RICEVIAMO E PUBBLICHIAMO – “Egregio Direttore , la cosa più bella delle votazioni? I comizi? NO, ormai non si fanno più come un tempo ; solo in grandi adunate !
I talk televisivi ? No , ormai non interessano più a nessuno. Gli spot elettorali o dichiarazione di voto ? Tutte cose superate !
La cosa più bella e vado subito al sodo: il post voto.
Analisi del voto; aria fritta per spiegarmi che non si sono sbagliati loro ma è il clima elettorale che è cambiato ?
Ma va !!! Vogliono farmi capire che io sono scemo e loro furbi , intelligenti e illuminati
Il voto americano ha detto molte cose ma nelle analisi del voto non emergono
Non emerge la spesa tripla della candidata democratica ….
Molti errori si fanno e si pagano alle urne !
Ma che sia l’ ultimo dei comuni o la più grande democrazia del mondo il fascino dell’ analisi entra in tutti noi.
Forse metà della gente non va più a votare ma molti ne vogliono parlare.
Una campagna elettorale è una maratona di emozioni , incontro , cene e sforzi
In un paese grande come gli Stati Uniti quasi un collasso di energie immerse in pochi mesi !
Una campagna elettorale lunghissima quella americana mentre da noi è continua
Io facevo fatica a coprire i terreni di campagna novarese.

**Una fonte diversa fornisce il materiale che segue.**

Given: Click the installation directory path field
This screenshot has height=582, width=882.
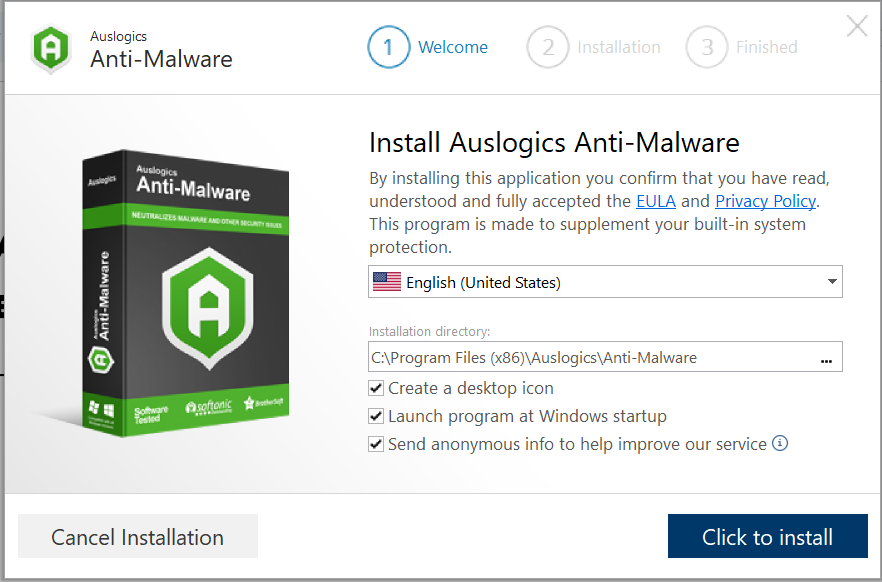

Quindi ogni candidato ha il mio rispetto e pure stima e invidia ; io non ne sarei capace.
Trump ringrazia Harris!!! La Vice Presidente ringrazia il nuovo presidente…
Tutto democrazia a go go. Il male è nel contorno o dintorni …
Certo, le dichiarazioni dei politici italiani non sono state tutte in favore al voto popolare americano.
Ma analisi del voto bisogna farla chiara e tonda; perso voto popolare, stati, camera e senato !!!! Poi la geografia, statistica e religione del voto orientato va fatta per capire i punti deboli.
Ma in campagna elettorale va bene tutto dopo bisogna governare e fare opposizione.
Due prerogative della politica ma molto spesso lasciare troppo in mano a persone terze, attori, opinionisti, scrittori, cantanti e purtroppo pure giudici.
Tre cose nell’analisi del voto; limitarti ai numeri e contenuti. Vedere le proporzioni e storicità del voto. La biografia e geografia del voto.
Il primo dato è l’affluenza poi vengono gli orientamenti e schemi di voto.
Ma non si può mettere ideologia o simpatia o falsità nell’analisi.
Purtroppo molto spesso si mette disprezzo; cosa vuol dire voto delle campagne.
In Italia dove un 75 per cento abita in piccoli centri; molti opinionisti che confondono Afghanistan con Vietnam!!! Molti vogliono fare gli americani ma cosa sanno ??? Io posso dire quattro cose: le campagne elettorali sono lunghe e complicate e stressanti e devi avere alleati giusti. Il post voto è come il Monopoli non prendi mai soldi veri.
Terzo non bisogna disperare perché tra 4 o 5 anni possiamo stare ancora male.
Ma soprattutto quello che contano oggi almeno in USA; influencer basta avere quelli.
In queste votazioni c’è stato il passaggio di consegna tra media. Non chiedere mai una analisi del voto non dire mai l’analisi del voto. Tanto ognuno vuole credere al proprio credo. Quando la politica diventa religione deve avere le sue ferree e invasate convinzioni”.